Not everyone at the Founding accepted this patriarchal legal practice. Abigail Adams asked her husband John to “remember the ladies” in her famous letter written during the Continental Congress. She threatened that American women would “not hold [themselves] bound by any laws in which [they] have no voice or representation.” While this letter is most often read as a call for women’s suffrage, it has broader appeals to female equality. Mrs. Adams urged the future president to “not put such unlimited power into the hands of the husbands.”
State lawmakers slowly began to listen. In 1839, Mississippi passed the first law granting married women the right to own—but not control—property in their own names. Maine and Maryland followed in 1840. By the end of the Civil War, twenty‐nine states had passed some version of a married women’s property act. Eventually, most also granted women control over the property they owned. These statutes were not passed without opposition. In one historian’s account, the Tennessee legislature stated that “married women lack independent souls” and therefore should not be allowed to own property.

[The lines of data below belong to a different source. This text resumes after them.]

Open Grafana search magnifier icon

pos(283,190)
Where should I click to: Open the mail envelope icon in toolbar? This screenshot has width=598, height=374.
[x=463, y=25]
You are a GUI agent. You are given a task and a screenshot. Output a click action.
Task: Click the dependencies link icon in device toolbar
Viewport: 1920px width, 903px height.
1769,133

While property rights in themselves are important indicators of equality, the right of women to own and control property empowers women in other ways. Being able to earn and keep a salary meant that a woman could become more independent—she could achieve financial security without having to marry a man. When statutes were enacted allowing the grant of patent rights to women, female inventors could then profit from their creations—a good incentive to keep innovating. The right to enter into contracts allowed women the freedom to become entrepreneurs, generating a more robust and competitive marketplace and benefitting consumers.

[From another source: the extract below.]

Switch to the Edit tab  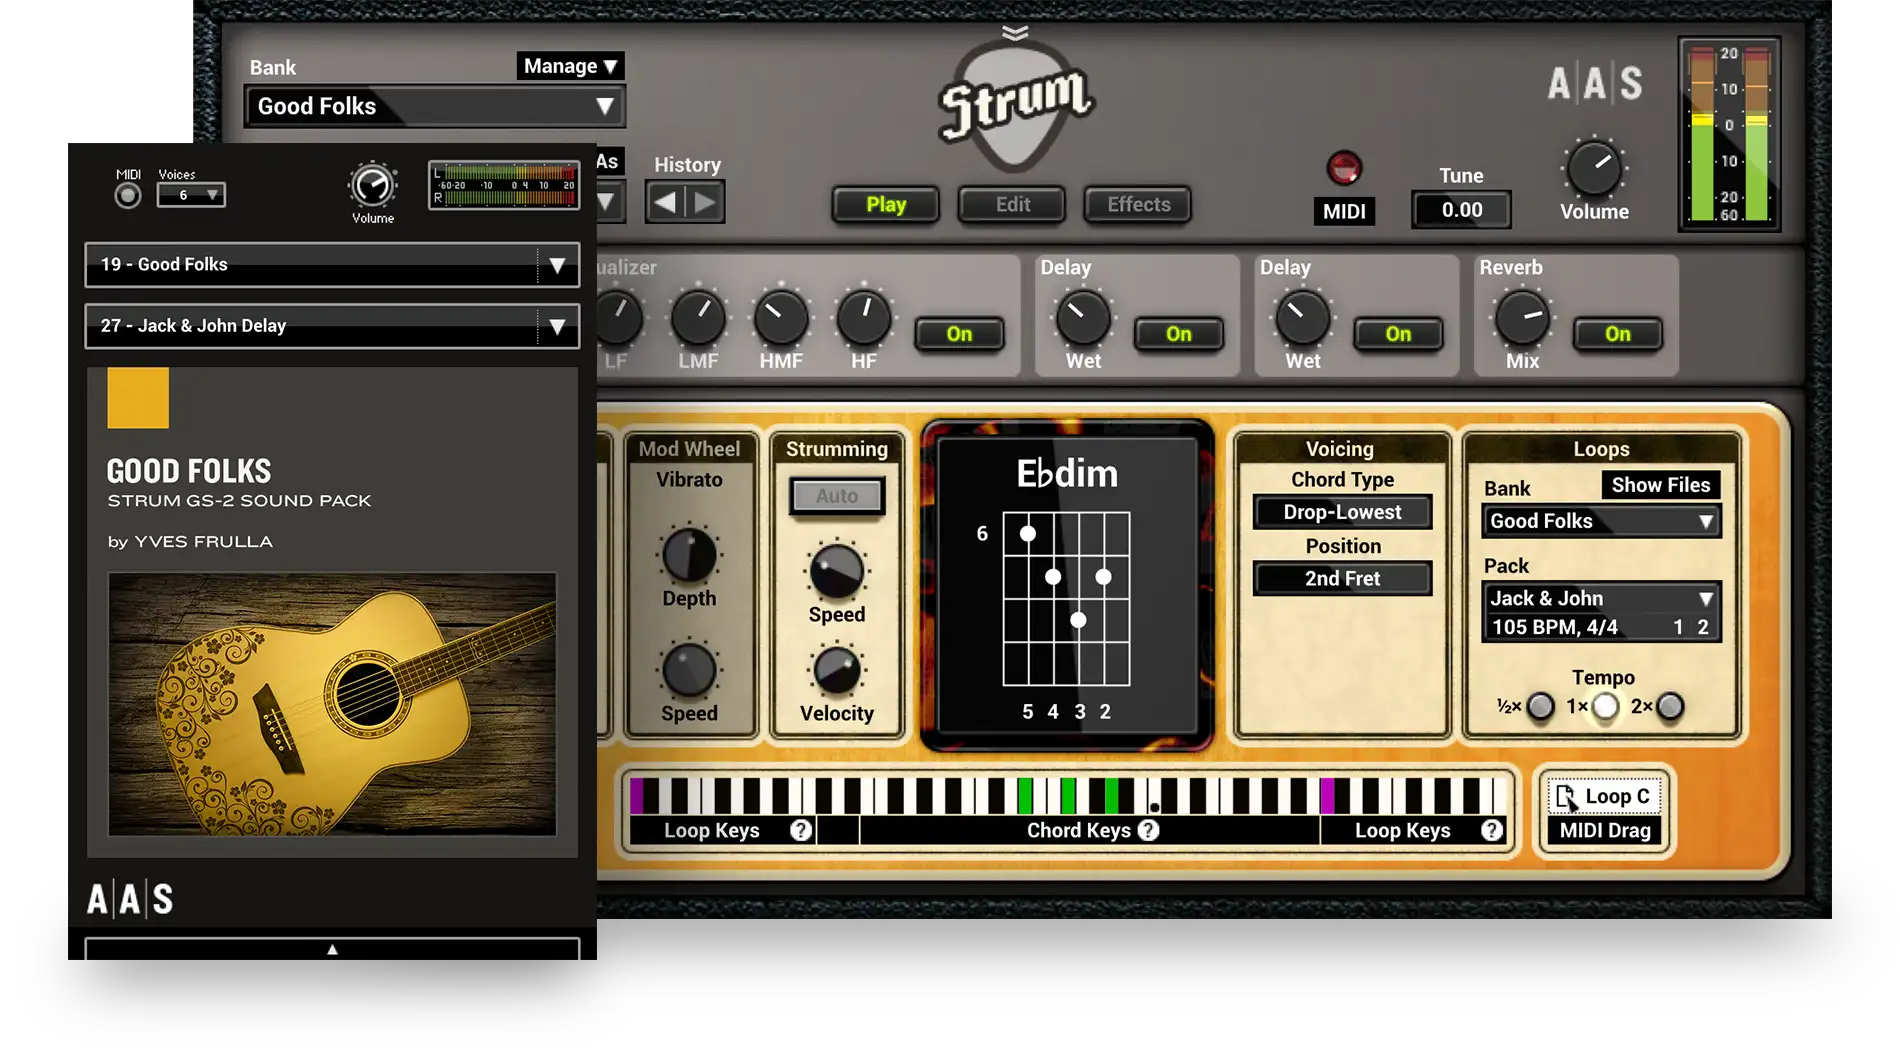(1012, 205)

Women’s History Month celebrates women who championed the radical idea that both women and men are equal under the law. A libertarian issue through and through, feminism simply asks for the freedom to be respected as an equal individual in society, in markets, and by the government. In the words of Sarah Grimke, as made famous by the late Justice Ruth Bader Ginsburg, “I ask no favor for my sex. All I ask of our brethren is that they take their feet off our necks.”